Enerji ve Tabii Kaynaklar Bakanlığı, 75’i deprem bölgesinde olmak üzere 478 maden sahasını ihaleye açtığı bir dönemde, 2016 ve 2017 yıllarındaki iki başvurusu da onaylanamayan Uludoru maden firmasının bu kez kapalı ocak yöntemiyle, kamu yararına olmayan, bölgemize hiçbir yarar sağlamayacak, aksine geri dönüşü olmayan yıkımlar yaratacak, Ayvalık’ın Hacıveliler, Gömeç’in Kumgedik ve Kubaçlar mevkiinde açmak istediği maden ocağı projesine yaptığımız itiraz sonrası ÇED süreci sonlandırıldı. Yıllardır yenilenmeyen kanalizasyon sistemi yüzünden iç denizimiz lağım sularıyla kirletilirken, derin deşarj aldatmacasıyla çevre yönetmelikleri hiçe sayan BASKİ, deniz ekosistemini tehdit etmeye devam ediyor. En temel insan haklarından biri olan sağlıklı, temiz ve ucuz içme suyu ise Ayvalık halkı için hayal gibi görünüyor. Ayvalık halkı, BASKİ yetkililerinden, Ayvalık gibi eşi bulunmaz bir kente yakışmayan bu rezalete son vermesini bekliyor.

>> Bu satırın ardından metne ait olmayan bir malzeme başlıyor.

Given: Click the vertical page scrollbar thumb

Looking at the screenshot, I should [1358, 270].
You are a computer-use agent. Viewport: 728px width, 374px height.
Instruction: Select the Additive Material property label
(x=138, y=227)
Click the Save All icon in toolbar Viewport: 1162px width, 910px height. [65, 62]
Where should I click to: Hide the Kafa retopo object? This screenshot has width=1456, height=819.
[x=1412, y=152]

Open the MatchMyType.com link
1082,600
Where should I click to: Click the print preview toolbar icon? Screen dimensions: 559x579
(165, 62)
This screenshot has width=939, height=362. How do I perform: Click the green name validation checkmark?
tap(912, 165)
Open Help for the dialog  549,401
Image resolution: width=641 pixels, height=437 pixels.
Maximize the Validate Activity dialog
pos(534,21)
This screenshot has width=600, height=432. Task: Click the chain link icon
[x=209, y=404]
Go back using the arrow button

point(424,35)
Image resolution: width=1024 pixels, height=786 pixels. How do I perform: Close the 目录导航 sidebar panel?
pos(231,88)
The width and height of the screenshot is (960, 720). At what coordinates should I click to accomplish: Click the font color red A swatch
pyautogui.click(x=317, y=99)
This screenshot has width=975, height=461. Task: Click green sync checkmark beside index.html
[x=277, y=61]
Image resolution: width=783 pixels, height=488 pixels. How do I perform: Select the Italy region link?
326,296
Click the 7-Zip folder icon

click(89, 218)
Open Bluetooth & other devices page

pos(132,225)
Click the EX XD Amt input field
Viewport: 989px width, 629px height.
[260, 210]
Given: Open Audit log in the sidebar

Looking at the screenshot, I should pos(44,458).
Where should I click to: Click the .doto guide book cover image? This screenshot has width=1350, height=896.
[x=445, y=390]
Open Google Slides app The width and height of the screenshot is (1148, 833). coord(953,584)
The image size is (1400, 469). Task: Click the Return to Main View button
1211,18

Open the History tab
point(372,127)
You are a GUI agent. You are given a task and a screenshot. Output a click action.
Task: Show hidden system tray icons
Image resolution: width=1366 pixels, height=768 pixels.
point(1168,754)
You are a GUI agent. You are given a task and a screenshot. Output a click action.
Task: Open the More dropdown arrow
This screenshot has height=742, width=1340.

Türkiye’nin en iyi ve en uzun kumsalı olarak bilinen, 17 kilometre uzunluğunda 100 metre enindeki Sarımsaklı kumsalı bugün büyük bir yıkımla karşı karşıyadır. Kamuya Açık Plaj Kumsal olarak kayıtlı iken 2021 yılında bölge Doğal Sit- Sürdürülebilir Koruma ve Kontrollü Kullanım Alanı olarak tescil edilerek, mevcut plan hükümsüz kılınarak, Çevre Şehircilik ve İklim değişikliği Bakanlığı ve Balıkesir Büyükşehir Belediyesi ortaklığıyla yeni imar planları yapmanın yolu açılmıştır. Türkiye ve Ayvalık için bu kadar değerli bir alanda halka sorulmadan yapılan bu projenin amacı bellidir. Kıyı alanlarını kuralsızca tahrip eden asfalt- beton belediyeciliğinin, halkın çıkarlarını değil rantı hesapladığı aşikârdır. Reakreasyon Alanı adı altında beton dökme hakkını meşrulaştıran anlayışın, kıyıları kiralamasını, halka kapatmasını, parayla girilen yerler haline getirmesini kabul etmiyoruz. Hepimiz canlı-cansız tüm doğal varlıkların ortaklığına dayalı yaşam alanlarımıza el konulduğunu, özel mülk haline getirildiğini görüyoruz. 2017 yılında Sarımsaklı Plajı’nda, Ayvalık’a özgü olması nedeniyle Ayvalikensis adı verilen, bilim dünyasında Trigonella coerulescens subsp. ayvalikensis (Fabaceae) olarak kayıt altına alınan endemik bir tür keşfedilmiştir. Kent Estetiği Daire Başkanlığı kontrolünde, Sarımsaklı’da yapımına başlanan peyzaj düzenleme işiyle kumsal ve Ayvalikensis beton ile kaplanarak yok edilmiştir. Yaşam alanımız olan kıyıların durumuna dikkat çekmek, kıyıların hukuksuz kiralamalarla işgal edilmesine karşı çıkmak, Ayvalikensis’in yalnız olmadığını göstermek ve Sarımsaklı kıyılarını yeniden hepimizin ortak varlığına dönüştürmek için buradayız. Sadece bugün için değil, gelecek kuşaklar adına da bu projeye son verilmesini, kumsaldaki beton kaplamaların kaldırılmasını istiyoruz” diye konuştu.